I'll admit it, I love anything to do with zombies: films, books, you name it. Be honest, have you ever thought of what you'll do when the zombie apocalypse happens? Of course you have. I know I’ve personally spent hours contemplating the best strategy to increase my chance of survival. Luckily, my knowledge and experience as a security professional has helped me think through the best course of action.
As much as I'd like to be prepared when the zombies arrive, I can't seem to bring myself to fortify our house. Window bars would be great for keeping rotting zombies from infiltrating the living room, but let's face it, they just don't go with the decor. A stout fence would likewise be useful, but I don't want my house to look like a prison.
Given that I’m left with using the house pretty much as-is, let's explore how zombies might think (ok, we all know zombies don't think, but you know what I mean). Some zombies could remember what doors are and try to push their way through, thereby straining the hinges and my deadbolt. What if zombies could see me through my window and break through to enter the house?

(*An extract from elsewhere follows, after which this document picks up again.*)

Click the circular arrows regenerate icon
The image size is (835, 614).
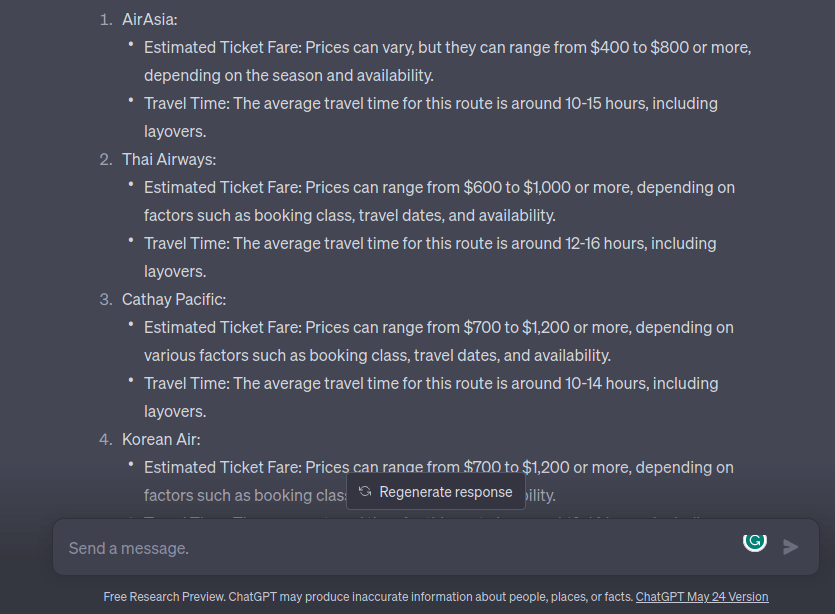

Fortunately my windows in most rooms are higher than normal so I'm not too worried about zombies breaking in that way.
I do have two rooms that are pretty tough to secure. My living room has a pretty pathetic door and windows that are only waist-high. Clearly if enough zombies pile against the door or press against those windows, we're in trouble. The mud room also has a weak door which I'll replace one of these years, but what if tomorrow is the day the zombies start arriving for dinner?
Fortunately, each of these rooms is easily sealed off from the main house by a stout door. In the military we call this defense-in-depth. I also have two safe rooms which likewise have stout doors and a means of escape, should zombies make it into the interior of the house.
It would be better if we could see them coming and deter or distract them (i.e. active recon). After all, I'd rather send the zombies on a wild goose chase than have to fight them inside my own home. If we banded together with our neighbors and extended our perimeter out away from the walls of our homes we could better protect our neighborhood and families. Each person could cover a certain area, and we could back each other up by ensuring that the areas intersect.
Where is all this leading? Well, there are a number of similarities between the zombie scenario and cyber security. The zombies are clearly equivalent to threat actors who try to infiltrate our network and cause harm (although hackers are much smarter and imaginative than zombies!). The house represents our company perimeter, with the doors representing firewalls and the windows illustrating alternate means of entry, such as covert channels, backdoors or even poor security procedures.
The idea of conducting active reconnaissance was recently discussed in an article I wrote for SC Magazine on Colonial Ranger units. If you didn’t read it, the bottom line is that we need to have visibility at least at the very edge of our perimeters and preferably a lot further out so we can be more proactive. The same theme holds true for this zombie example.
So, while thinking about the inevitable zombie apocalypse is certainly more entertaining than discussing the specifics of firewall configuration, many principles remain. And you thought network security was boring!